Friday, October 10, 2008

Homeostasis for the body politic

As we approach Election Day, political discourse seems ever more present. The recent downturn in the financial markets and conflicts around the world turn one's attention to the imbalances in society. Even in medicine, one cannot escape considerations of the health of nations and analogies between the human body and the body politic.

In 1939, Walter Cannon published a revised and expanded edition of his 1932 work The Wisdom of the Body, a study of homeostasis in human physiology. In an epilogue, he applies these physiological principles to politics, musing on the "Relations of Biological and Social Homeostasis." His remarks are particularly interesting in light of current events.

Some excerpts:
For the present adhering fairly strictly to physiological considerations (i.e., to the supplies of food, shelter, etc.) we are forced to recognize that the homeostasis of the individual human being is largely dependent on social homeostasis. ... There are other needs, however, which in the long run are quite as urgent as the needs for water and oxygen, and which at times cannot be satisfied because of the lack of social stability. These are the elementary requirements of food and of shelter (clothing, housing and warmth), and the benefits of medical care. To specialized workers in the social organization, limited and segregated as they are by their specialization, so that they must rely almost wholly on social homeostasis, disturbances of that homeostasis may be seriously harmful. Not only may the bodily needs be inadequately supplied, but in addition there may be suffering because of a loss of a sense of security. ...

The social organism like the animal organism is subject to disturbances, some imposed from without, some due to its own activities. ... A new machine may be invented which, because it can do the work of thousands of laborers, throws thousands of laborers out of their jobs. Thus they lose for a time the opportunity to earn the money which they must have in order to take from the stream what they require. Or there may be an excessive production of certain goods so that they do not move in the stream but accumulate; or such goods have a value so much reduced that they bring little in exchange, and consequently other exchangeable goods accumulate; or men may become apprehensive of future security so that money is not used to take goods from the stream but is hoarded, and again goods accumulate; or credit may be withdrawn, which has the same effect of retarding the usual processes of trading. ... In these various types of disaster the individual members of the social organization are not responsible for the ills which circumstance forces them to endure. As more or less fixed units, performing specialized tasks in a complex system of tasks, they are incapable of making quick adjustments to new conditions as they arise. ...

The organism suggests that stability is of prime importance. It is more important than economy. ...

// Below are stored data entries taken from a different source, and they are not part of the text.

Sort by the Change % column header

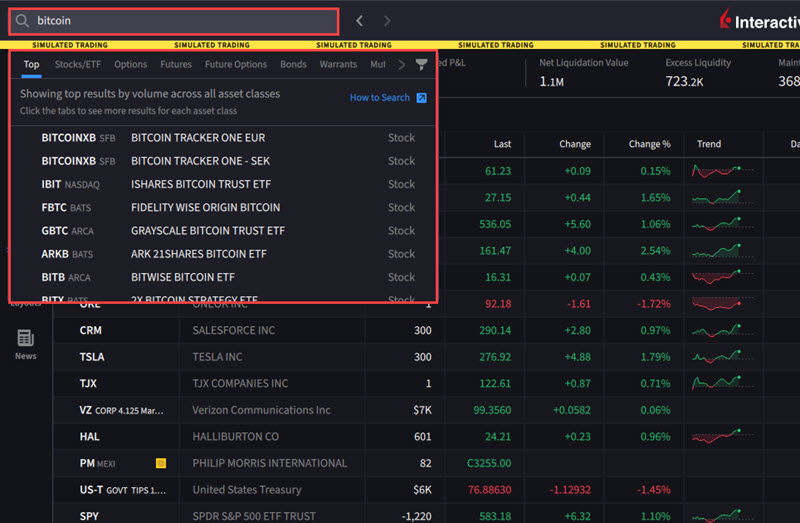(x=649, y=144)
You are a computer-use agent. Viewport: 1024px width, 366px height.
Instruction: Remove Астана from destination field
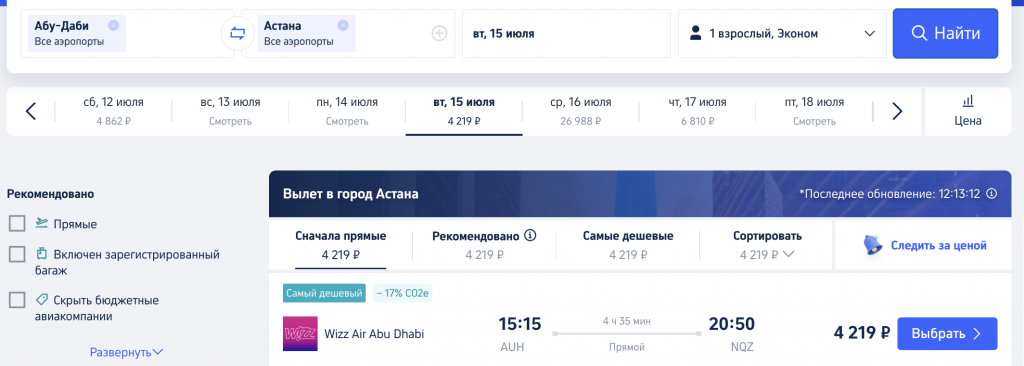343,25
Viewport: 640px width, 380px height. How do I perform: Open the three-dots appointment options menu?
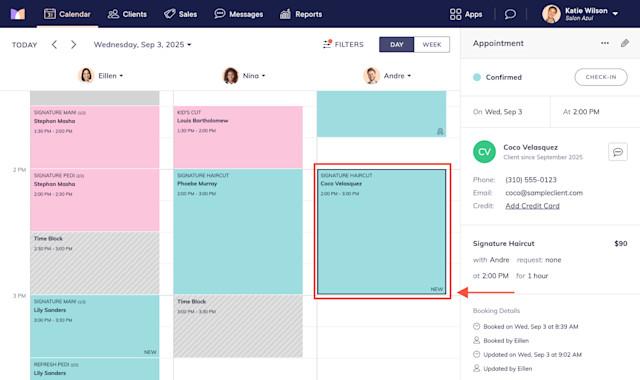605,43
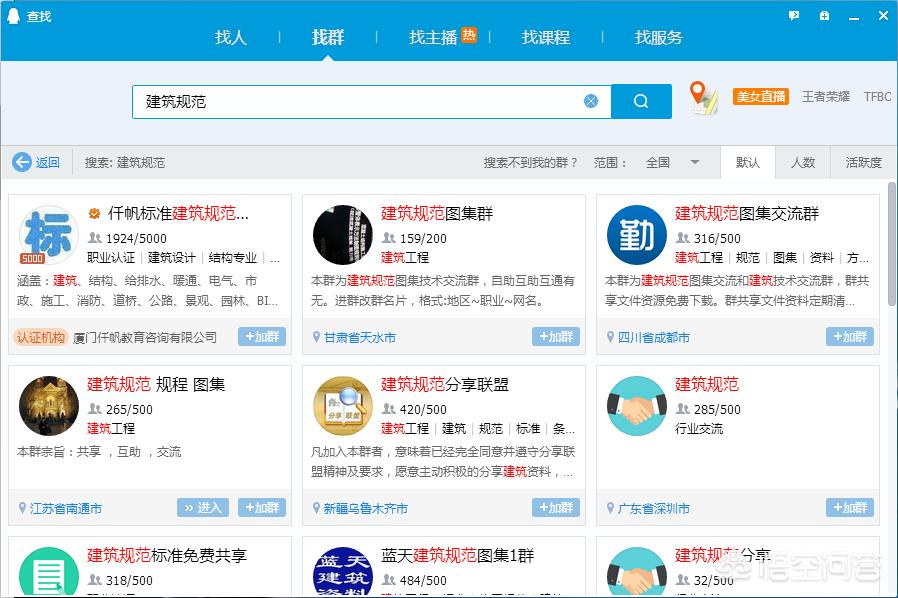Click the 查找 window logo icon top-left
Image resolution: width=898 pixels, height=598 pixels.
(x=12, y=15)
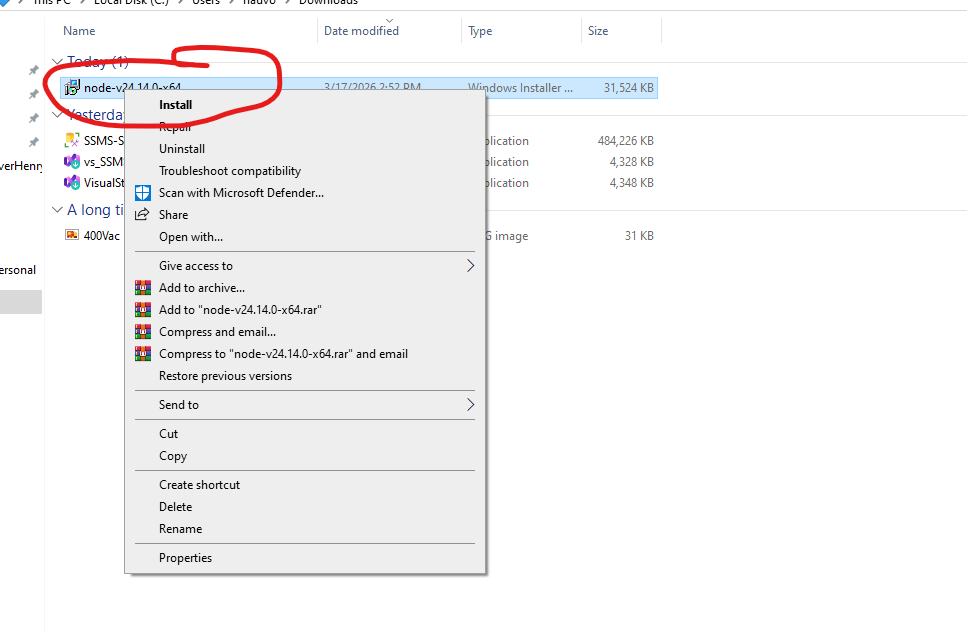Click the WinRAR icon beside Add to archive
The image size is (967, 633).
pyautogui.click(x=143, y=288)
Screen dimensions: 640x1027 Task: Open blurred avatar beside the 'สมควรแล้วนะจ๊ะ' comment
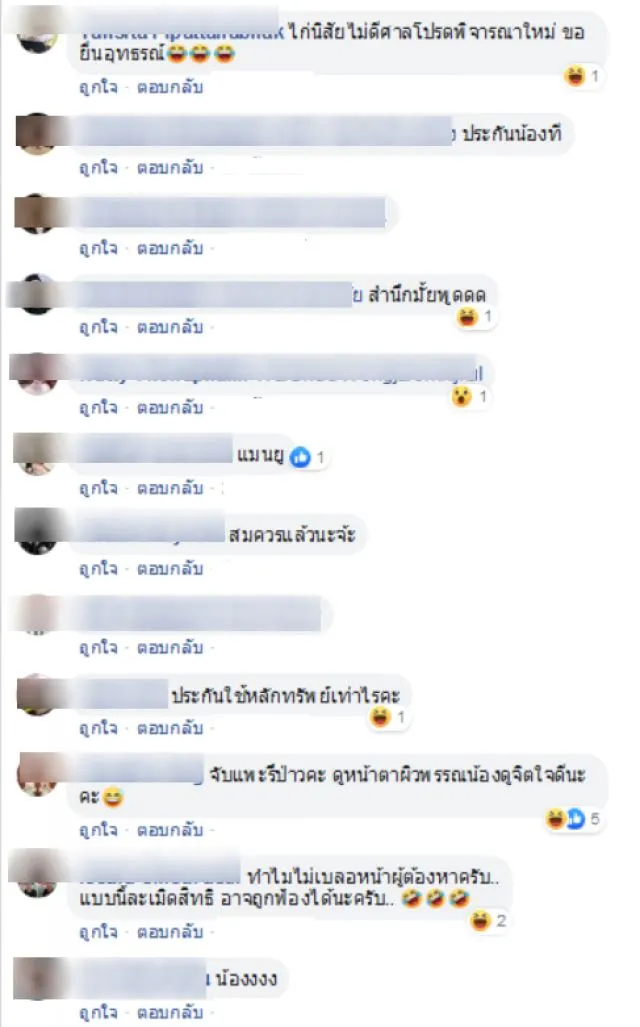37,532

The organism suggests, also, that there are early signs of disturbance of homeostasis which, if sought, can be found. These warning signals are little known in the social organism, and yet their discovery and the demonstration of their real value would make contributions to social science of first-rate importance. ...

As a Lord Chancellor of England has declared, and his declaration has been approved by a Justice of the United States Supreme Court, "Necessitous men are not, truly speaking, free men."